第16話『鍛冶屋、ついに女の子に囲まれる(物理)』
その日は、朝から気まずかった。
理由は一つ──
昨夜、メルゼリアのセクシー寝姿を見てしまったこと。
そして、見てしまっただけでなく、本人に“修行”呼ばわりしてしまったという、消し炭になりたい記憶。
(今日も鍛冶に没頭して忘れるんだ……)
無言で槌を振るう湊。だが、ルフナが今日も絶好調で騒ぐ。
「湊師匠~! お風呂の準備できましたよ~! 今日はみんなで使うらしいです!」
「……みんな?」
「女騎士の方と、あと新しく来た魔法剣士さんが! 剣の相談にって!」
「……え?」
◇ ◇ ◇
一方、その頃の風呂場。
森の小屋の裏手、即席の薪風呂には、すでに三人の女性が身を沈めていた。
「はぁ……ここまで来た甲斐があった。

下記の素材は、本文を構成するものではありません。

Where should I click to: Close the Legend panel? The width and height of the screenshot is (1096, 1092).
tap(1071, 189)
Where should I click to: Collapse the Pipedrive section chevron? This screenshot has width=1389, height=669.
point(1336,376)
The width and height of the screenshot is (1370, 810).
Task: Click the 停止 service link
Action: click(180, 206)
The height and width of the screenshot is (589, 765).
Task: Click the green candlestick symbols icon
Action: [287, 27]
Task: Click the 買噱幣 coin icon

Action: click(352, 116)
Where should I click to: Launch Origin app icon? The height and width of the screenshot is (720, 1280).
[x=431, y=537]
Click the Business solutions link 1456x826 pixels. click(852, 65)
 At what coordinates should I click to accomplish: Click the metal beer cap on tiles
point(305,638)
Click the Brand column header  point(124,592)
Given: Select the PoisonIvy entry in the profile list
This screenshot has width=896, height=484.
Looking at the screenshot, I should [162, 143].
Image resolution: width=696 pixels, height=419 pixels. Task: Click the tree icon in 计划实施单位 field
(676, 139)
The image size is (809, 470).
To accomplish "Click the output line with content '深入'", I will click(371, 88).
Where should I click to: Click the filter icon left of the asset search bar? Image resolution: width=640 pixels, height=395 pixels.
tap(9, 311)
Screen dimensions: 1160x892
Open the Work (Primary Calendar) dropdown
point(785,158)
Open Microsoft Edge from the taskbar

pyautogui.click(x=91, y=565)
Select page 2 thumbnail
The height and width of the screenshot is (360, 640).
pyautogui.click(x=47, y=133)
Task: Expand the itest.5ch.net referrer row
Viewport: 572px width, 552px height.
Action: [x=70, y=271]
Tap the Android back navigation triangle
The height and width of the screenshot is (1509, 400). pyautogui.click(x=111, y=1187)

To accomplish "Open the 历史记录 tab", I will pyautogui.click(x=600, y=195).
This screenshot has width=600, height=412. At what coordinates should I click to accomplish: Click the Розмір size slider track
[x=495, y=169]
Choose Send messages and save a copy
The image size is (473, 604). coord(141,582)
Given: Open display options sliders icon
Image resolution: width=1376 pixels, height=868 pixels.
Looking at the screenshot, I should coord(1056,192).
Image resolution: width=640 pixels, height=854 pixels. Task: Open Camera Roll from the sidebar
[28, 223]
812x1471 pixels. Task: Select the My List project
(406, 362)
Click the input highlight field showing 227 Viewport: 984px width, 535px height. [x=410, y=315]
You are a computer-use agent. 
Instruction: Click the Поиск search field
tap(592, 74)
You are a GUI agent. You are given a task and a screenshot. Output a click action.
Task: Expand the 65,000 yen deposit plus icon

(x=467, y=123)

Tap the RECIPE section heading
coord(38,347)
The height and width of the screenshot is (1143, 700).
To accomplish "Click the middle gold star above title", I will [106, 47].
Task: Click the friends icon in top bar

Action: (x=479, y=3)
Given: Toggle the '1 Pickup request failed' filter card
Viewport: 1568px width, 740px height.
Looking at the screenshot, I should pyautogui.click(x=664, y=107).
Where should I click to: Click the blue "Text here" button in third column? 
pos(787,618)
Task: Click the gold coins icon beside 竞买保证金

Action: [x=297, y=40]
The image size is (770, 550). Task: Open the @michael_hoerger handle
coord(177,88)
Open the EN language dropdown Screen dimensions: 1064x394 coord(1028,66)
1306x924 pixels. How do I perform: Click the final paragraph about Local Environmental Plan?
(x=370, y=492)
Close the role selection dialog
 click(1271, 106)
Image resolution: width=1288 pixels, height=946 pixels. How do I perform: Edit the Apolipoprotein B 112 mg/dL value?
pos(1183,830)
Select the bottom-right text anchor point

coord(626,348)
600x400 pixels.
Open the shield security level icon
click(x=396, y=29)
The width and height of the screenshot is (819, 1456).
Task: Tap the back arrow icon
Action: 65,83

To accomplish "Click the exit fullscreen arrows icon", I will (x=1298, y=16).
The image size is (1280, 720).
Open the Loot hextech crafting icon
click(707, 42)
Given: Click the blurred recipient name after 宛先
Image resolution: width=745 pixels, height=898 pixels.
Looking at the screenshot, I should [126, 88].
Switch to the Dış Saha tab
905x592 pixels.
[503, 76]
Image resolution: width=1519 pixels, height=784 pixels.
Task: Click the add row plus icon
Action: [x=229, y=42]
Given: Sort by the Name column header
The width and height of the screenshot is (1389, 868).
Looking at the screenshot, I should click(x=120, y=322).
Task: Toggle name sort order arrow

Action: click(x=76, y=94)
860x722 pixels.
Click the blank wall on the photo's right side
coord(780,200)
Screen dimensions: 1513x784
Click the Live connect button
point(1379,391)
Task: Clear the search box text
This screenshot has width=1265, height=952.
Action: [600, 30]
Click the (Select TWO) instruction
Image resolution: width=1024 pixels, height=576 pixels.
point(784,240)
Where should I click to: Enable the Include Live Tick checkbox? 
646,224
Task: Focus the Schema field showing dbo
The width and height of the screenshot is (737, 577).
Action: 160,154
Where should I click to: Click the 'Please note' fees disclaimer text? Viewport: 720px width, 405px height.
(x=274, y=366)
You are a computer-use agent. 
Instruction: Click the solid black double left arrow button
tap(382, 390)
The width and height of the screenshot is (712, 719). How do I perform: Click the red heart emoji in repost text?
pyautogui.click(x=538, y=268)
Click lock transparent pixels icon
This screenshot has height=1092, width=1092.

噂の刀匠に、会えるなんて」
長髪をまとめ、鋭い眼差しの女性が髪を絞る。
【新登場】魔法剣士・エルネスタ。
王国戦術学院出身。魔法と剣の両方を操るクール系お姉さん。
「あの男……“炎の流れを読んで刀を打つ”らしいな。魔力の流体制御と似ている」
「はっはーん。まさか、師匠に会いに来た理由、それだけじゃないでしょ?」
横からルフナが、湯をパシャリ。
「え?」
「顔が色っぽいってば。エル姐、あのタイプ好きでしょ~? 無口で堅物系の職人!」
「……し、しらん」
「よくあるんだよねー。最初は“打ち方だけ見たい”とか言って、だんだん恋するパターン!」
その横で、女騎士カレンはぼんやり頬を染めていた。
(私も……気づけばこの鍛冶屋に泊まり込んで……なにしてるんだろう私……)
それぞれの“湊への好意”が、湯気の中でふわふわ立ち昇るなか──
バンッ!!!
「ルフナ、風呂の蓋ってちゃんと閉じ──」
勢いよく湊が戸を開けた。
そこにあったのは、湯気の中、ほぼ全裸の女三人──。
全員、こっちを向いた。
(………………)
沈黙が、世界を凍らせる。
湊は、
脳がフリーズした。
最初に動いたのは、魔法剣士エルネスタだった。
「────《フリーズバースト・デルタ》」
湊の顔面に、冷気魔法が炸裂する。
「ちょ、ちょっと姐さん!?」「え? 待って! 湊師匠、今のは事故ですってば!」
「……うわあああああああああ!!!」
湊、全力撤退。
しかし、残された三人の女子たちは見てしまった。
――湊が、意外といい身体していたことを。
◇ ◇ ◇
「……くっ……違うんだ……ッッ」
小屋の裏で水をかぶりながら、湊は叫んでいた。
「俺は……俺はただ、静かに暮らしたかっただけなんだ……!!」
けれど、冷却の水ではもう火照りも誤解も冷めない。